Targets Configuration

Targets define which agent or LLM provider to evaluate. They are configured in .agentv/targets.yaml to decouple eval files from provider details.

targets:
- name: azure_base
provider: azure
endpoint: ${{ AZURE_OPENAI_ENDPOINT }}
api_key: ${{ AZURE_OPENAI_API_KEY }}
model: ${{ AZURE_DEPLOYMENT_NAME }}
- name: vscode_dev
provider: vscode
workspace_template: ${{ WORKSPACE_PATH }}
judge_target: azure_base
- name: local_agent
provider: cli
command_template: 'python agent.py --prompt {PROMPT}'
judge_target: azure_base

Use ${{ VARIABLE_NAME }} syntax to reference values from your .env file:

targets:
- name: my_target
provider: anthropic
api_key: ${{ ANTHROPIC_API_KEY }}
model: ${{ ANTHROPIC_MODEL }}

This keeps secrets out of version-controlled files.

ProviderTypeDescription
azureLLMAzure OpenAI
anthropicLLMAnthropic Claude API
geminiLLMGoogle Gemini
claude-codeAgentClaude Code CLI
codexAgentCodex CLI
pi-coding-agentAgentPi Coding Agent
vscodeAgentVS Code with Copilot
vscode-insidersAgentVS Code Insiders
cliAgentAny CLI command
mockTestingMock provider for dry runs

Set the default target at the top level or override per case:

# Top-level default
execution:
target: azure_base
evalcases:
- id: test-1
# Uses azure_base
- id: test-2
execution:
target: vscode_dev # Override for this case

Agent targets that need LLM-based evaluation specify a judge_target — the LLM used to run LLM judge evaluators:

targets:
- name: codex_target
provider: codex
judge_target: azure_base # LLM used for judging

For agent targets, workspace_template specifies a directory that gets copied to a temporary location before each eval case runs.
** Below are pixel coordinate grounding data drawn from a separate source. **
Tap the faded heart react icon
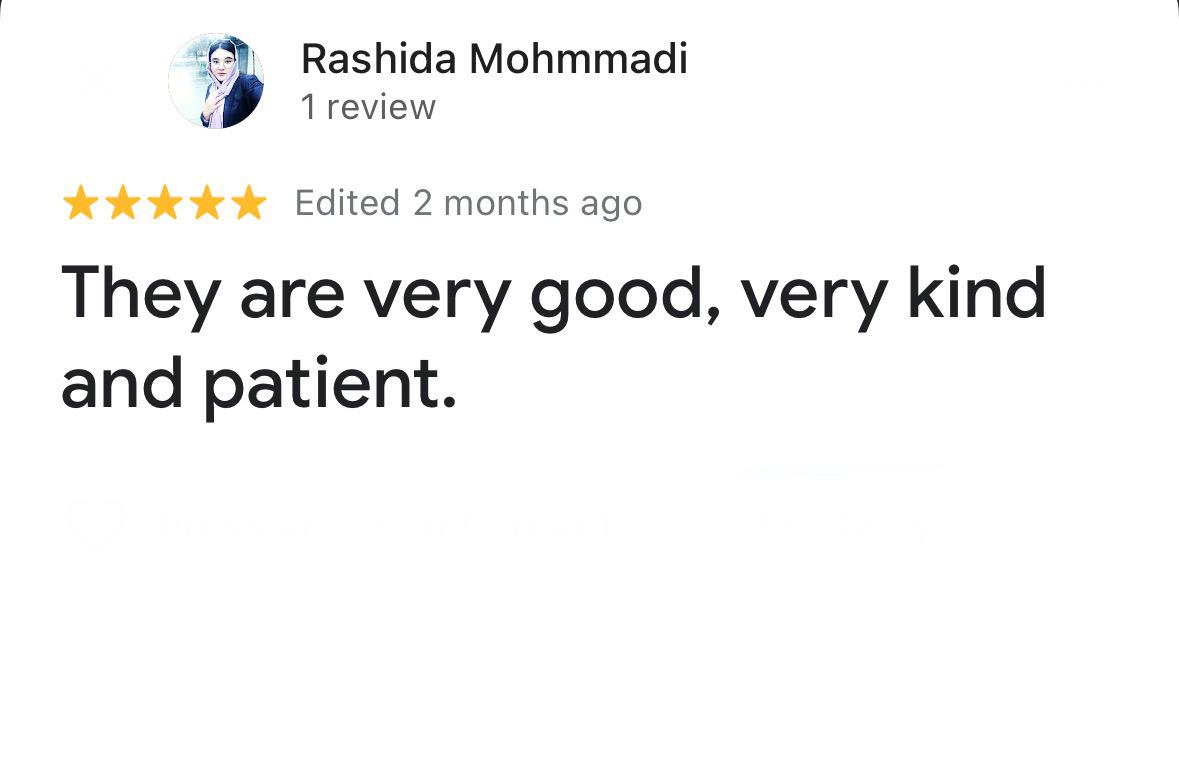 (x=95, y=523)
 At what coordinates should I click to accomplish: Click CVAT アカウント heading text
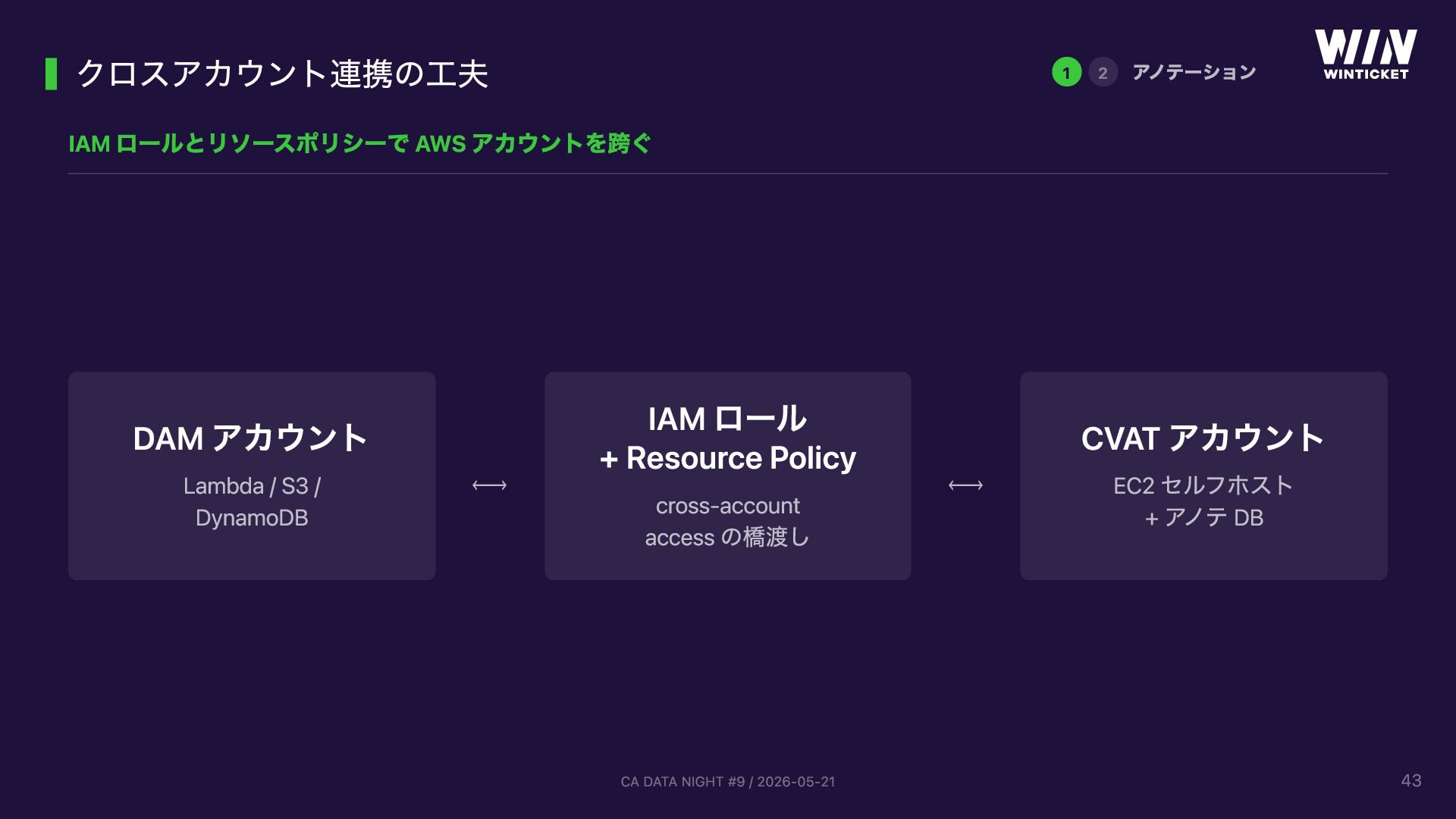pos(1203,438)
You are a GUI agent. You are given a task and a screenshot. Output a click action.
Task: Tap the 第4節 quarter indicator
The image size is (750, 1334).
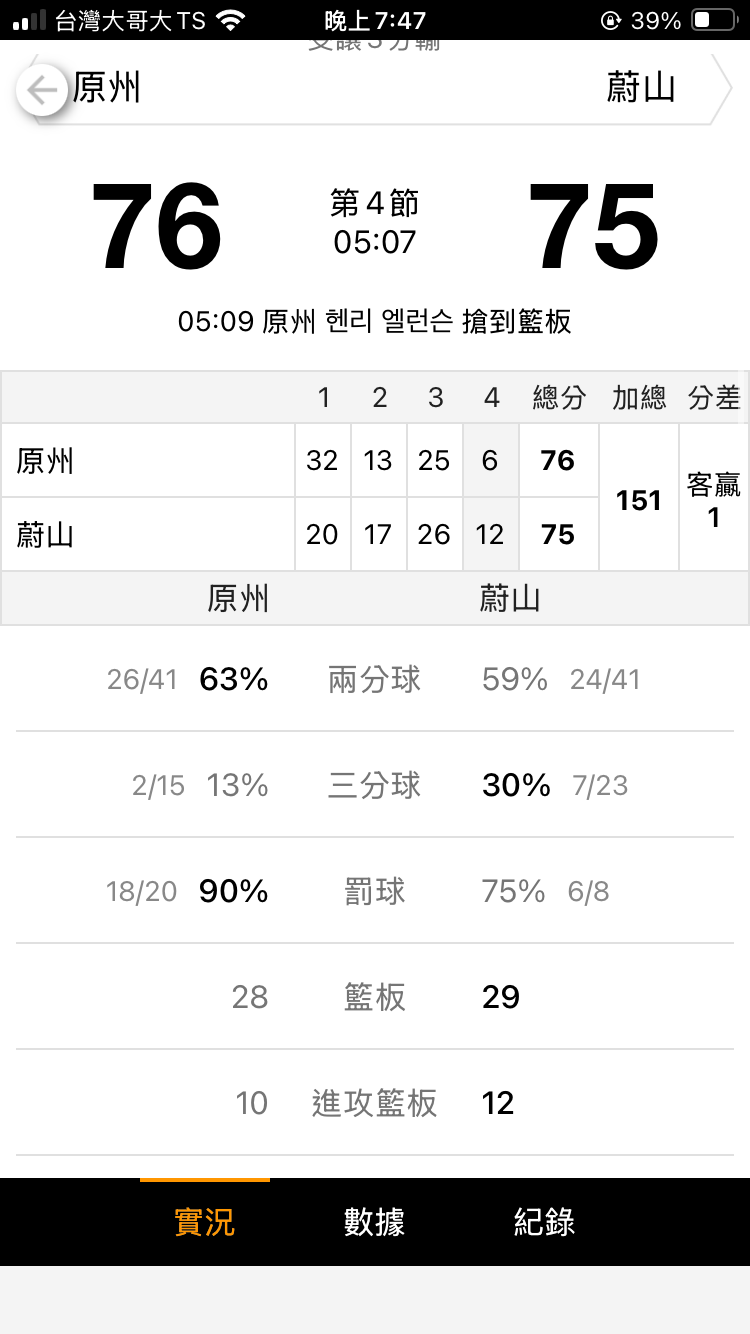click(x=374, y=205)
This provides isolated, reproducible workspaces.

targets:
- name: claude_code
provider: claude-code
workspace_template: ./workspace-templates/my-project
judge_target: azure_base

When workspace_template is set:

  • The template directory is copied to ~/.agentv/workspaces/<eval-run-id>/<case-id>/
  • The .git directory is skipped during copy
  • Each eval case gets its own isolated copy

By default:

  • Success: Workspace is cleaned up automatically
  • Failure: Workspace is preserved for debugging

Override with CLI flags:

  • --keep-workspaces: Always preserve workspaces
  • --cleanup-workspaces: Always clean up, even on failure
OptionUse Case
cwdRun in an existing directory (shared across cases)
workspace_templateCopy template to temp location (isolated per case)

These options are mutually exclusive. If neither is set, the eval file’s directory is used as the working directory.